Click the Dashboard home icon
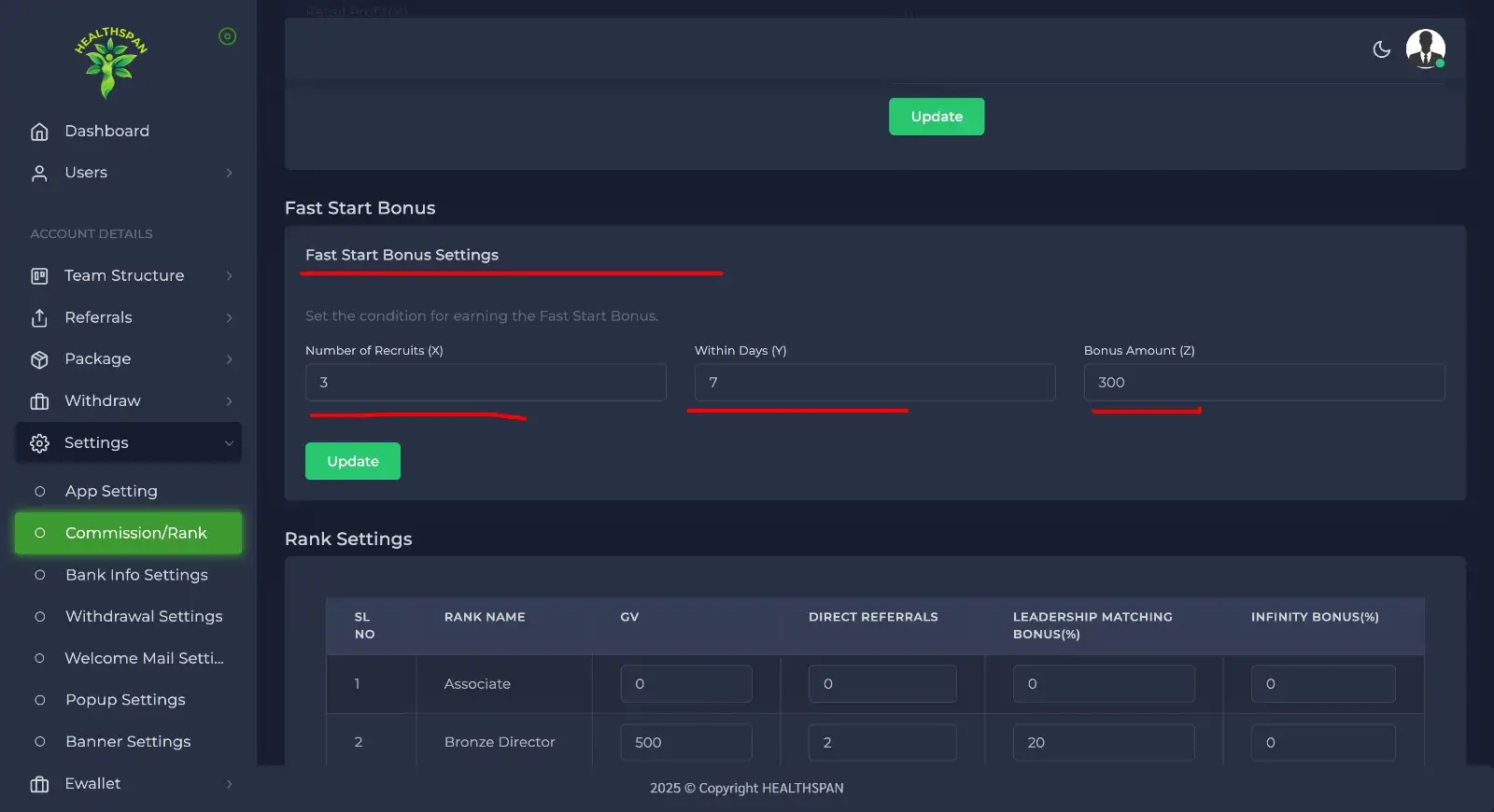 click(39, 132)
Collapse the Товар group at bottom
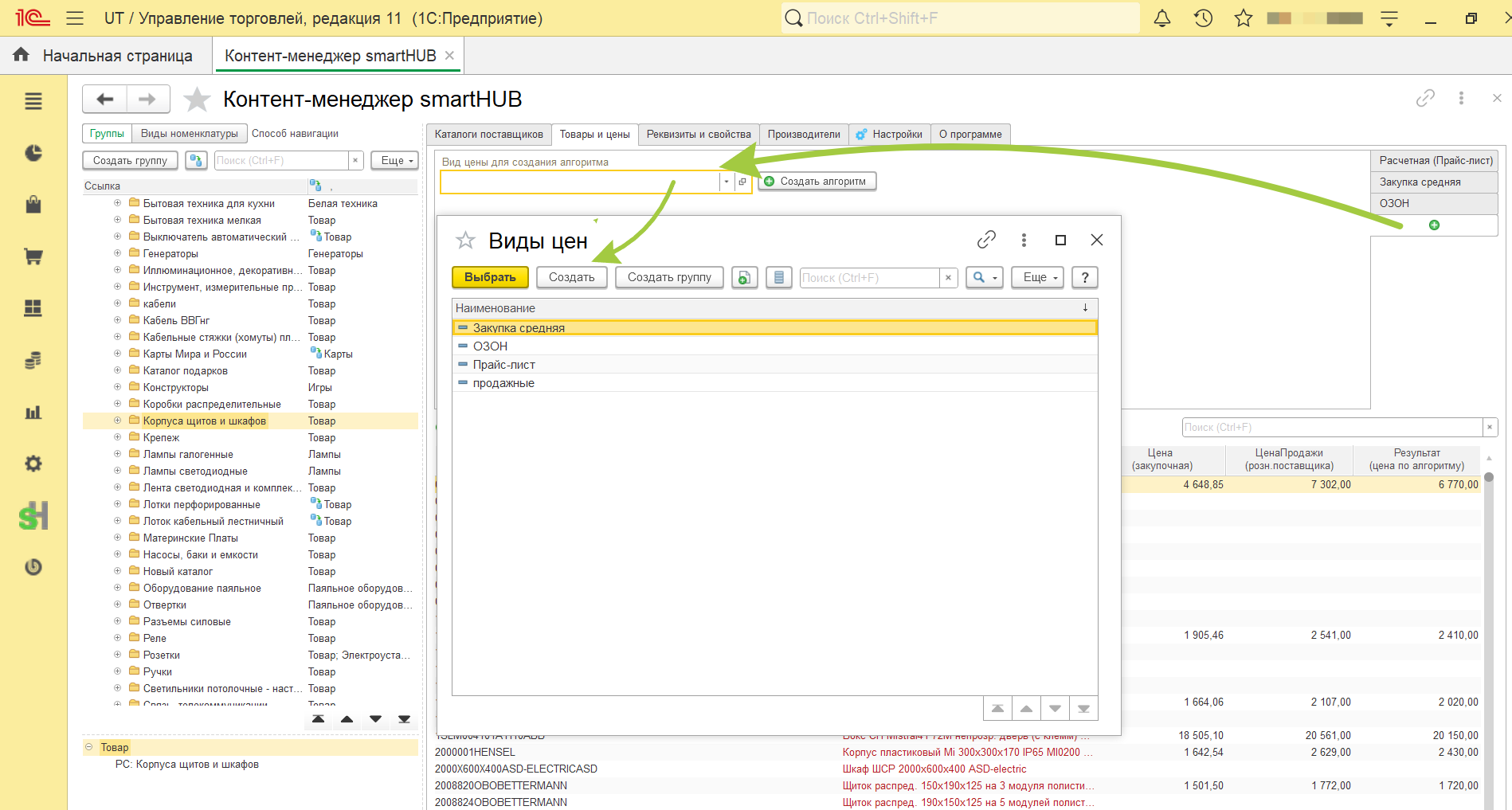This screenshot has width=1512, height=810. coord(88,747)
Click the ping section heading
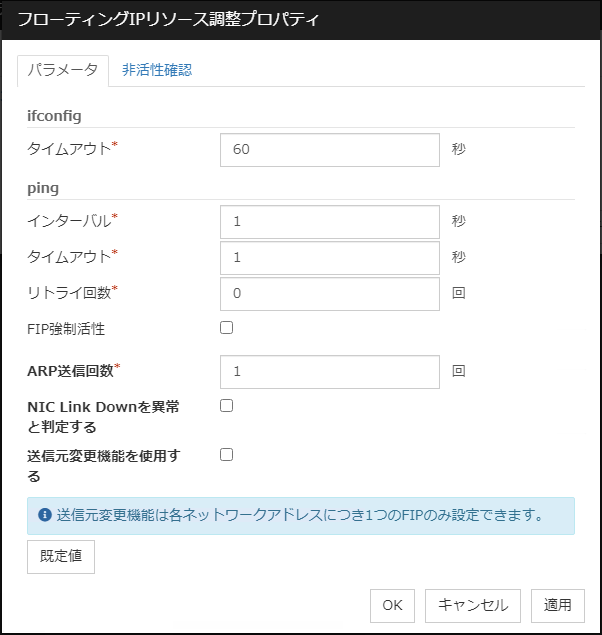 point(43,187)
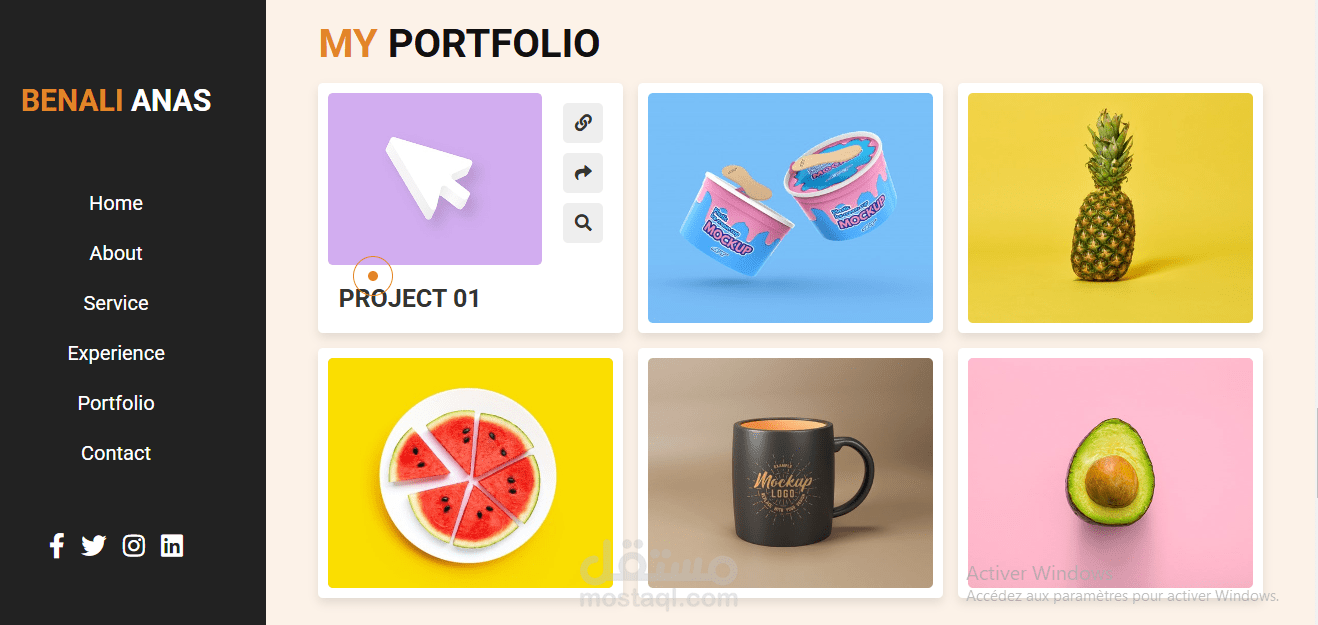Click the share arrow icon on Project 01
The width and height of the screenshot is (1318, 625).
pyautogui.click(x=583, y=173)
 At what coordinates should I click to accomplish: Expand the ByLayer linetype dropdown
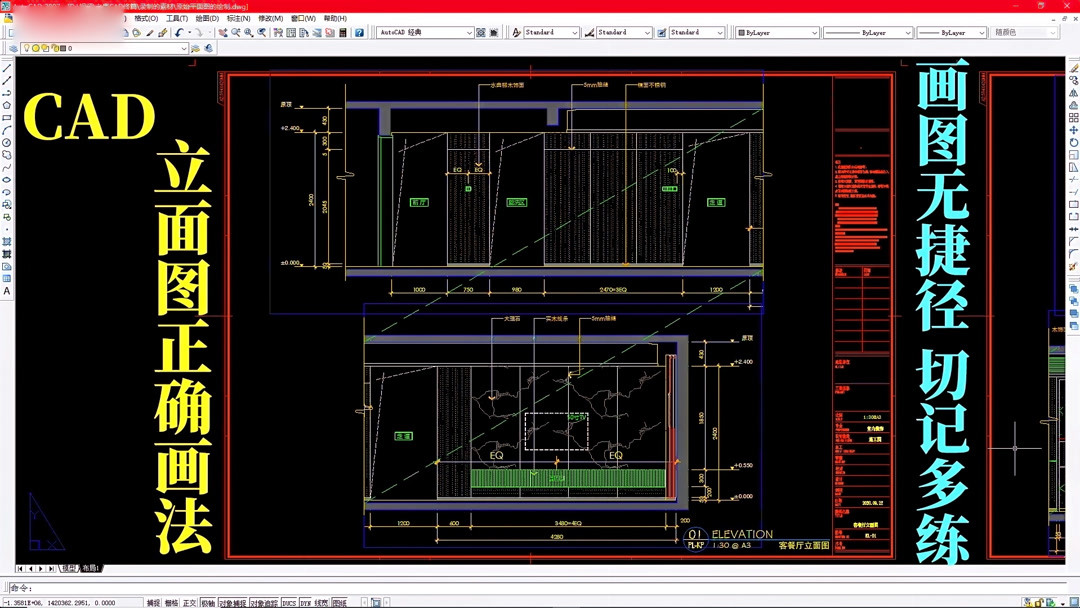click(x=908, y=32)
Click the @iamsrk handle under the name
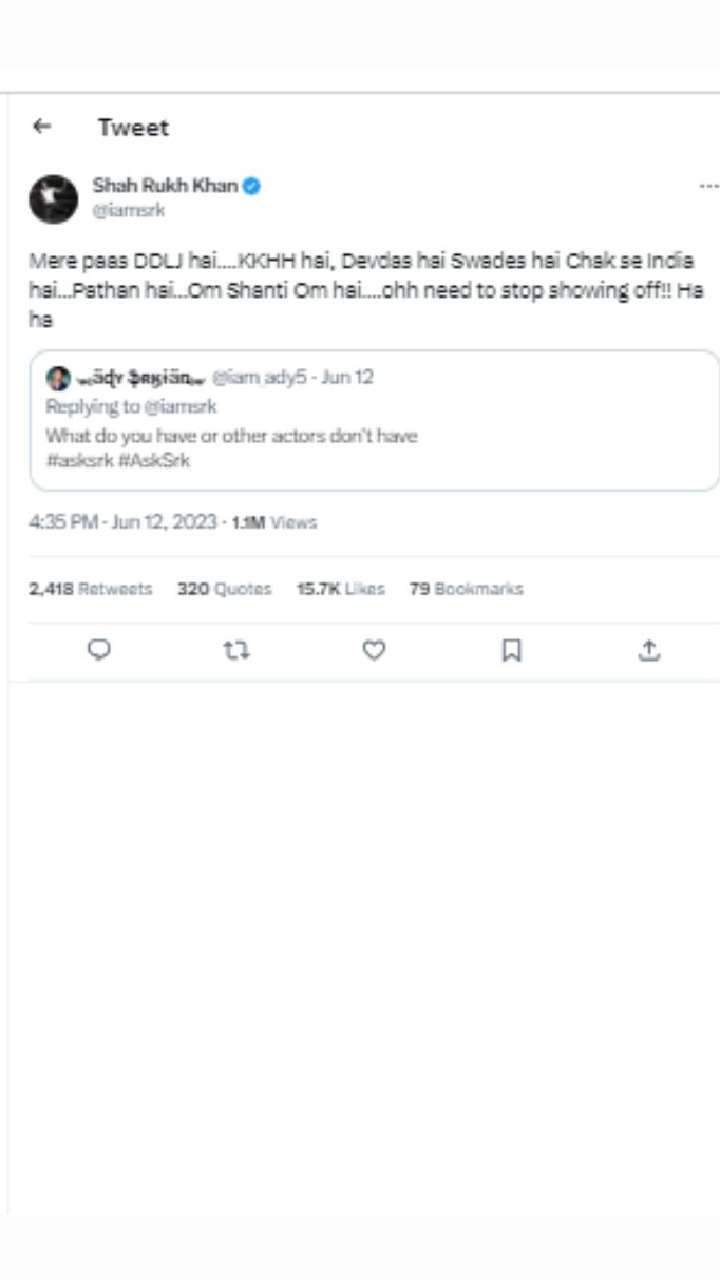 coord(128,210)

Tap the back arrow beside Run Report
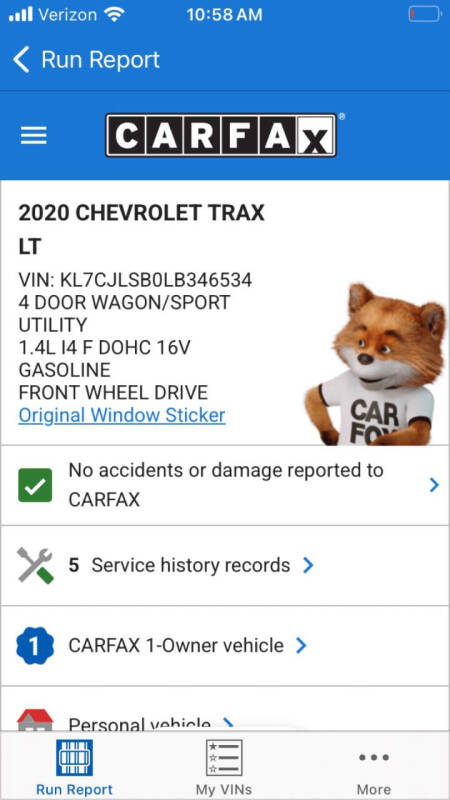[21, 60]
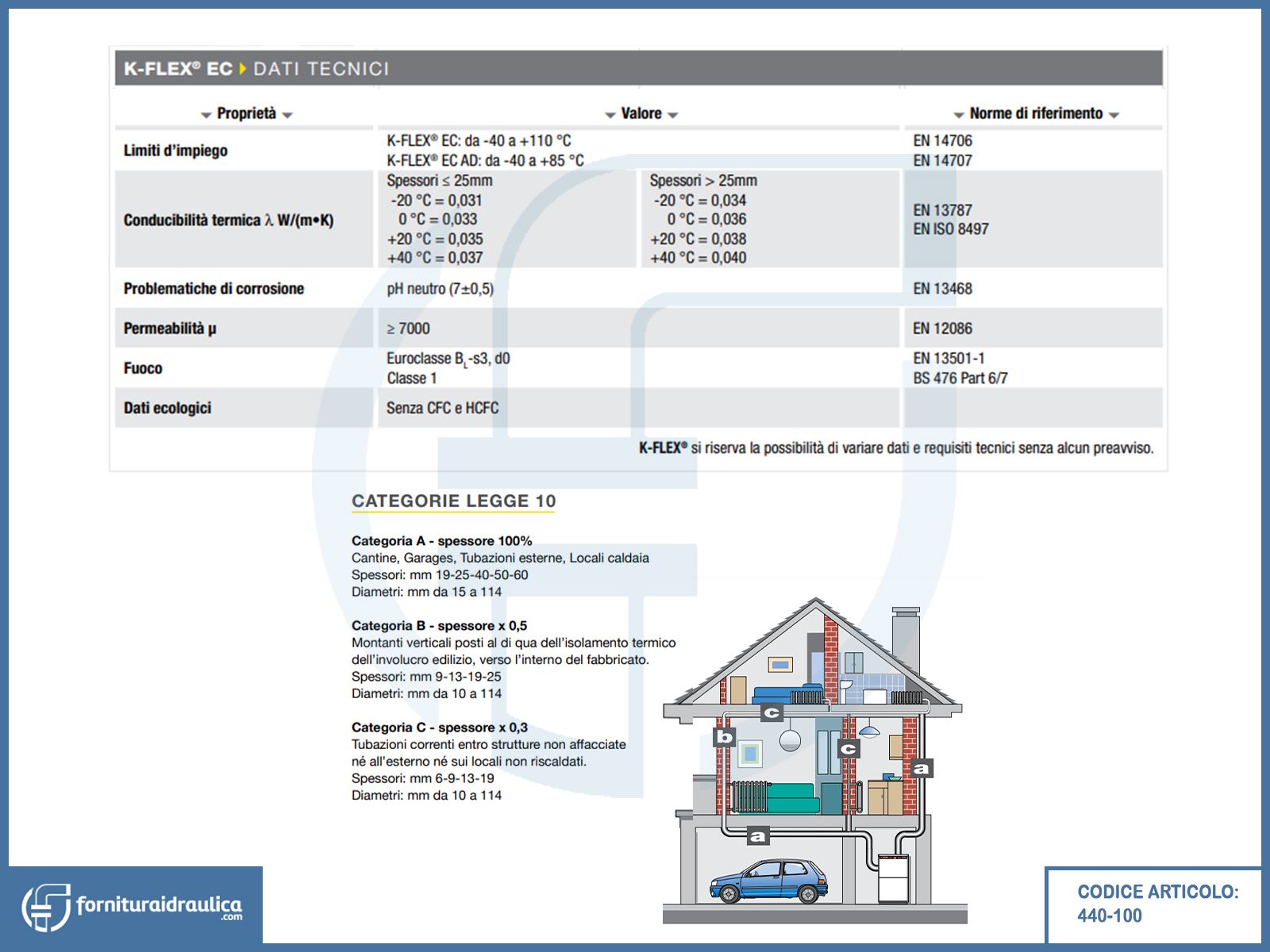
Task: Click the down arrow right of Valore
Action: tap(673, 115)
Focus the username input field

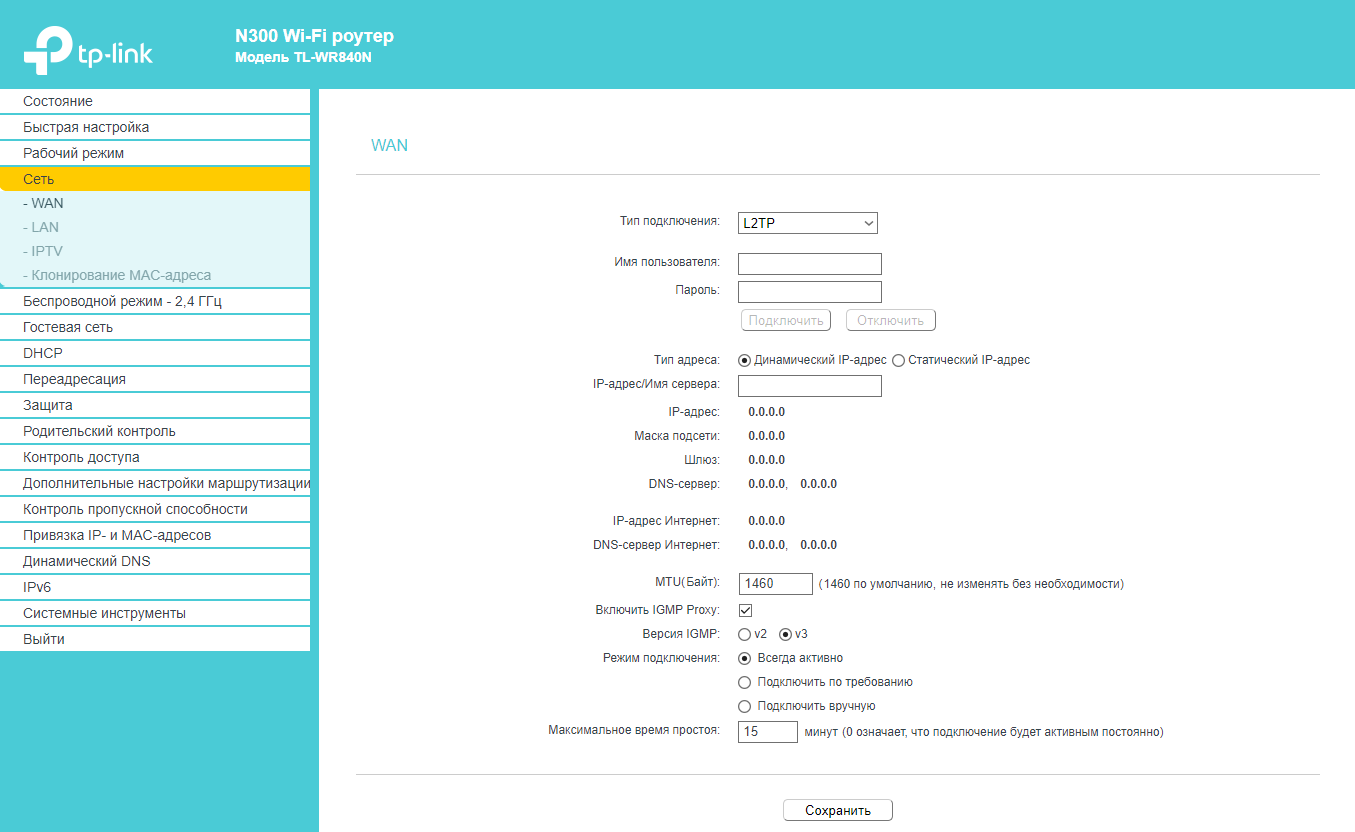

## ACTIVITY
The range to print runs from the line with "Tap the back arrow beside Run Report" through the last line of the entries, both included; keep it exact and skip the pictures.

## WRITTEN ANSWER
Tap the back arrow beside Run Report
[21, 60]
Task: Click the down arrow right of Valore
Action: tap(673, 115)
Focus the username input field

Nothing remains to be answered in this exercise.